Update the Annapurna III climbing account from "Publication Year: 2004." through "the British way." by replacing "ledge" with "shelf", and give that part again with the change.

Extract provided |
Begin
Annapurna III, Expeditioning the British Way During the First Ascent of the Southwest Ridge, Asia, Nepal

Publication Year: 2004.

Annapurna III

Expeditioning the British Way during the first ascent of the southwest ridge, Nepal.

By Kenton Cool

Slumped in my sleeping bag, I desperately tried to get the stove going. I looked across at Ian, who was shaking uncontrollably with cold. Beyond him lay John. I couldn’t see him in the darkness, but I was reminded of his presence by his wracking cough. Tired and cold, the three of us lay on a tiny ledge at 6,800 meters on the southwest ridge of Annapurna III. As a new wave of coughing overcame John, I secretly prayed for a way off the peak, but no miracle came—this is, after all, the British way.

The southwest side of Annapurna III lies up a little valley mere hours from the bustle of the main Annapurna Sanctuary trek. Our trip began after my friend Sam visited Slovenians who had attempted the line in 2000. The pictures he brought back were powerful enough to convince me that this was the route to take my climbing onto a higher level.
End
Entries supplied |
Begin
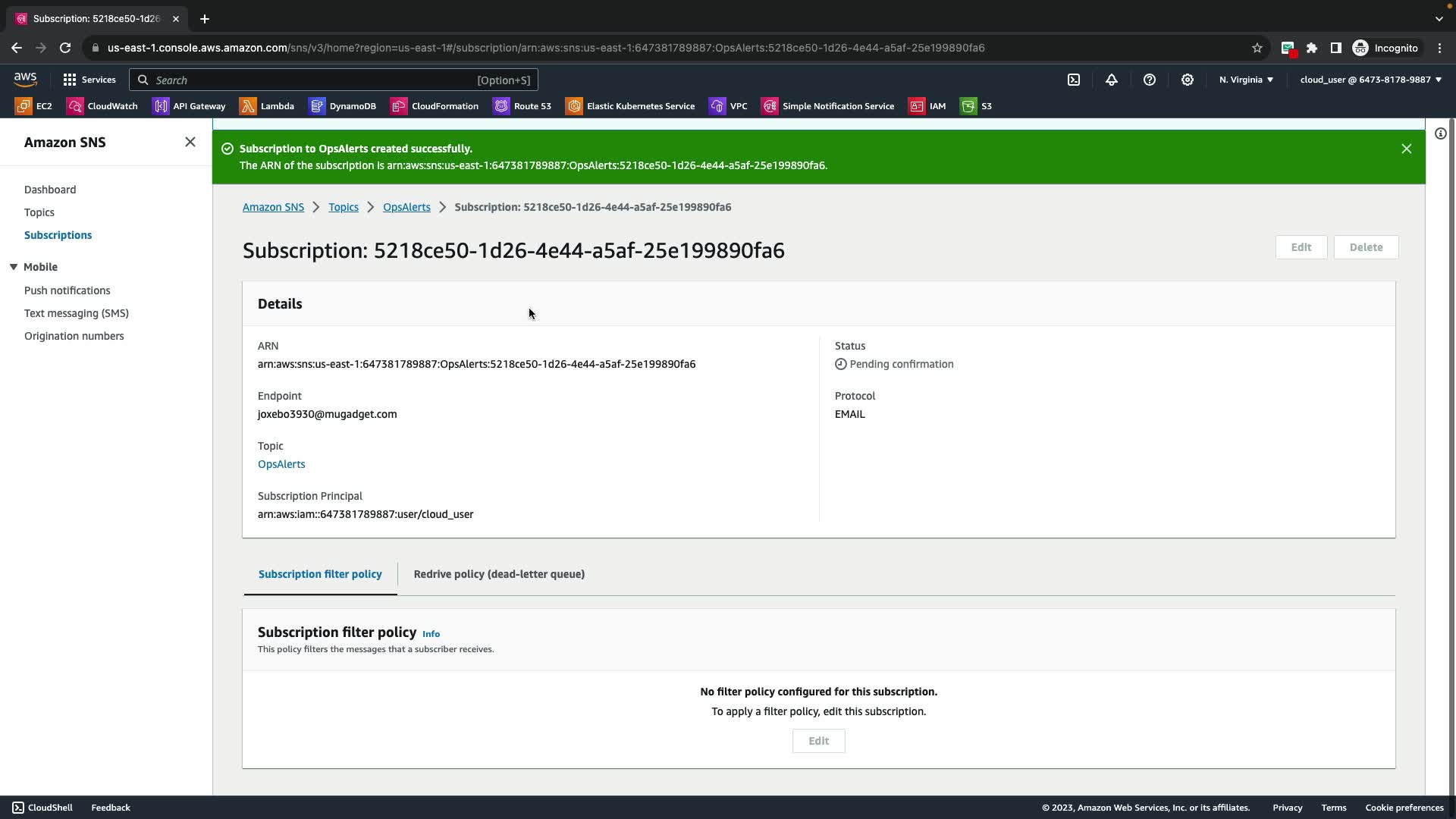Switch to Redrive policy (dead-letter queue) tab
The width and height of the screenshot is (1456, 819).
coord(499,574)
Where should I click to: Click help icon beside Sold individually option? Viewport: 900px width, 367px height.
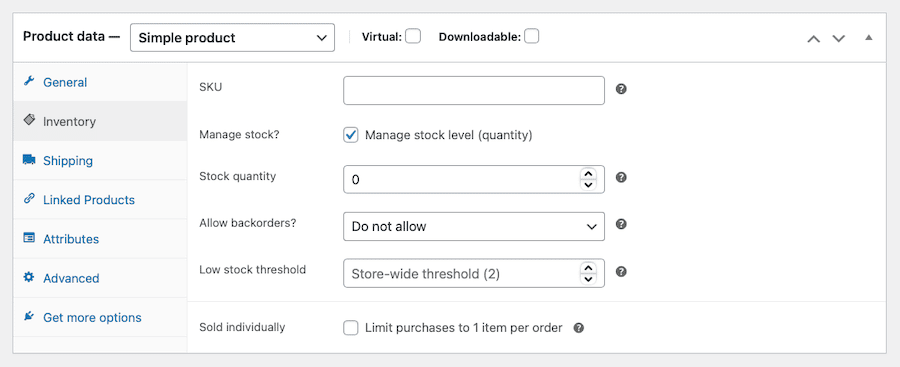[x=579, y=328]
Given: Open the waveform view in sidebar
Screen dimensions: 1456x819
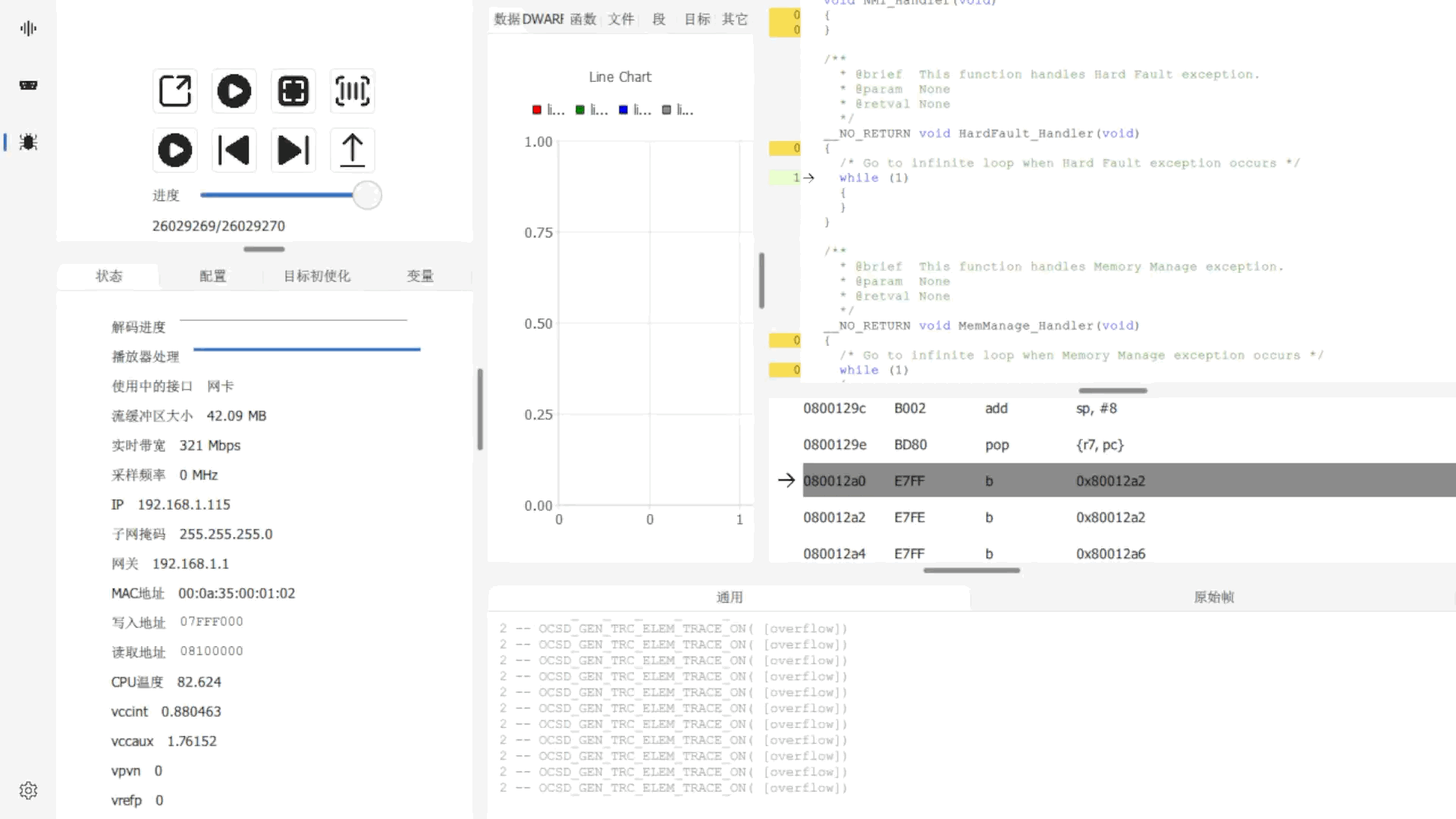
End
Task result |
Publication Year: 2004.

Annapurna III

Expeditioning the British Way during the first ascent of the southwest ridge, Nepal.

By Kenton Cool

Slumped in my sleeping bag, I desperately tried to get the stove going. I looked across at Ian, who was shaking uncontrollably with cold. Beyond him lay John. I couldn’t see him in the darkness, but I was reminded of his presence by his wracking cough. Tired and cold, the three of us lay on a tiny shelf at 6,800 meters on the southwest ridge of Annapurna III. As a new wave of coughing overcame John, I secretly prayed for a way off the peak, but no miracle came—this is, after all, the British way.